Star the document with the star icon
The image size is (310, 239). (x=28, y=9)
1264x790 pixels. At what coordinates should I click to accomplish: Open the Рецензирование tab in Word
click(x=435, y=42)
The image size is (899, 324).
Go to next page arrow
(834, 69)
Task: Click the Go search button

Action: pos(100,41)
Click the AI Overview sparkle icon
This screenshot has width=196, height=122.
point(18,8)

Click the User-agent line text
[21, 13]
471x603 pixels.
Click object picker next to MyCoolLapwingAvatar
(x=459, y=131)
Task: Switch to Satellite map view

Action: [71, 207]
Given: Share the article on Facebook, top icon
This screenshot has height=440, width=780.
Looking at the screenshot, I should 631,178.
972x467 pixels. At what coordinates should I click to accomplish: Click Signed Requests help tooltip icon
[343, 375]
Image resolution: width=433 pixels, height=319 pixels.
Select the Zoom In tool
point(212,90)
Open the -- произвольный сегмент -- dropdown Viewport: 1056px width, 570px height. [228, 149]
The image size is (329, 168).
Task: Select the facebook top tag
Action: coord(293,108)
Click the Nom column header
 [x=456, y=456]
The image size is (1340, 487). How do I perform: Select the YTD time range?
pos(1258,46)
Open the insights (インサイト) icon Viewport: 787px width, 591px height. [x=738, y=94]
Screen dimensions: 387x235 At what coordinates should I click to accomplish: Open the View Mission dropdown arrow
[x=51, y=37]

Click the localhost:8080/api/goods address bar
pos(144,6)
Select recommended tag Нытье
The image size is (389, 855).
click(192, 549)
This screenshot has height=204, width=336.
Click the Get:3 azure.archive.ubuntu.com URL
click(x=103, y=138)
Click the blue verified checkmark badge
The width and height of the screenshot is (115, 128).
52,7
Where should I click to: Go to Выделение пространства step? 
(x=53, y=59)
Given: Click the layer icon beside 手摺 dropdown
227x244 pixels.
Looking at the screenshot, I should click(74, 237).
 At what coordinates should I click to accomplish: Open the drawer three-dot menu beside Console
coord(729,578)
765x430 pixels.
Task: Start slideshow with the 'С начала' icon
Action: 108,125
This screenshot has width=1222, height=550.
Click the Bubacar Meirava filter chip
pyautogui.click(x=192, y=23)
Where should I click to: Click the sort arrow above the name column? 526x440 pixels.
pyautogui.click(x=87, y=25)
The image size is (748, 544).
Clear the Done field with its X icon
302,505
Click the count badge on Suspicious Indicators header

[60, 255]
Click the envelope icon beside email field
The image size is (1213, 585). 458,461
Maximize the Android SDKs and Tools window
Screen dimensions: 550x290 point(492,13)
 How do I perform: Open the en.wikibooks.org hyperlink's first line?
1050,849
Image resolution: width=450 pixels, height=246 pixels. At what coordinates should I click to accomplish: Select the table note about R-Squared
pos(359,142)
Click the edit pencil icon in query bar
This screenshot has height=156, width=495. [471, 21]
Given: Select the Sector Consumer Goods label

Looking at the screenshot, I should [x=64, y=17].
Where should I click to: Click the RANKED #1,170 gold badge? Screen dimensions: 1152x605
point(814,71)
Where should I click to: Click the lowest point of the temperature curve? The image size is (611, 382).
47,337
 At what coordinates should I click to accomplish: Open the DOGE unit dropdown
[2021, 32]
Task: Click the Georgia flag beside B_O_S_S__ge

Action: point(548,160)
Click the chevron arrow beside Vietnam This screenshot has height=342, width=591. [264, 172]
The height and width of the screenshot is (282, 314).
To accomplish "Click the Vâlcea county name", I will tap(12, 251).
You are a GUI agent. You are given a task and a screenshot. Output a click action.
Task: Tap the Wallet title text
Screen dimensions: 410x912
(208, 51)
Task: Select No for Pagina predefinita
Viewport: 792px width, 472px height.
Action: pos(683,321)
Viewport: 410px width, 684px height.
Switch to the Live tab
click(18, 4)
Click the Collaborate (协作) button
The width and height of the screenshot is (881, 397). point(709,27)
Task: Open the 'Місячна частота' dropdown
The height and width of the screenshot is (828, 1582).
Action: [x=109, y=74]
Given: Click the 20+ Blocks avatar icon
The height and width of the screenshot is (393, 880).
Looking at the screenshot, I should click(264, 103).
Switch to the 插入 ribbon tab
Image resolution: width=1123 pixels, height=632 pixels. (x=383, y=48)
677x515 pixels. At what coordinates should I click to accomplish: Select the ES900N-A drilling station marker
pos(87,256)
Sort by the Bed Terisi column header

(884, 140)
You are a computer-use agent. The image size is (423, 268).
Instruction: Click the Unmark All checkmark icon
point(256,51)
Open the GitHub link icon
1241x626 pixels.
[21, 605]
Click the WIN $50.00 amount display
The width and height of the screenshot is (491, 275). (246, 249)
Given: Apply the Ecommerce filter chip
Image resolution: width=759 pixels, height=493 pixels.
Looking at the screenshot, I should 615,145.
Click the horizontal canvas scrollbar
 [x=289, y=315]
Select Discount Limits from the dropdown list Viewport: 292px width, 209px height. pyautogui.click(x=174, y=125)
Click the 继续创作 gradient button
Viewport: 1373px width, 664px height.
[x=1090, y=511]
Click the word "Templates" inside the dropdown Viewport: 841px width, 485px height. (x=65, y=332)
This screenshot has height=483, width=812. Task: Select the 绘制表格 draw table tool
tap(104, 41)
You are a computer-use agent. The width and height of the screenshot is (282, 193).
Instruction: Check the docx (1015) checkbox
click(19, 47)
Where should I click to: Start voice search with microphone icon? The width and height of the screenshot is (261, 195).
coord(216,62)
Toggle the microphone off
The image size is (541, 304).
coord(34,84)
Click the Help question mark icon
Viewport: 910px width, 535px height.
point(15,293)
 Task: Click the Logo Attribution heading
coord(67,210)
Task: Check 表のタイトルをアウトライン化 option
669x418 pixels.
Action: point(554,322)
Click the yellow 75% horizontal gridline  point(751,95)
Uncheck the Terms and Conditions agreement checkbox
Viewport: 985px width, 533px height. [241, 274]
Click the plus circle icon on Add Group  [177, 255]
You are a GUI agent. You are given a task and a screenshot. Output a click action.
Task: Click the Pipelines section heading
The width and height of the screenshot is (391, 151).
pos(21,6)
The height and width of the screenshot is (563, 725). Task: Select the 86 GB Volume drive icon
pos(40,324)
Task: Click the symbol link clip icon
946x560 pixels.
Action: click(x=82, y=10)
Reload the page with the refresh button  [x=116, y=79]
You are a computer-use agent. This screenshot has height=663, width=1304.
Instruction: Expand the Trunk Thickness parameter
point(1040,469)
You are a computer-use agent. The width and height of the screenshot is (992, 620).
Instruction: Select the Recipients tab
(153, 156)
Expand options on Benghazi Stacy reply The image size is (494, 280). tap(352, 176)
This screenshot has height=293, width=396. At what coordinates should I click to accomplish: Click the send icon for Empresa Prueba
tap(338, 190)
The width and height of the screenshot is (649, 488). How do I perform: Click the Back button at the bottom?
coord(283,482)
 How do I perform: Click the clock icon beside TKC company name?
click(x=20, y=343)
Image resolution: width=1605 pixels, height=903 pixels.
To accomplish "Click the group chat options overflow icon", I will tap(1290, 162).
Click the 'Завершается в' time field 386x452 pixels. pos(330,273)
#####
Task goal:
When a line in the material includes the word "computer", copy it out.

Result for this task:
You are a computer-use agent. The image size is (423, 268).
You are a computer-use agent. The width and height of the screenshot is (282, 193).
You are a computer-use agent. This screenshot has height=663, width=1304.
You are a computer-use agent. The width and height of the screenshot is (992, 620).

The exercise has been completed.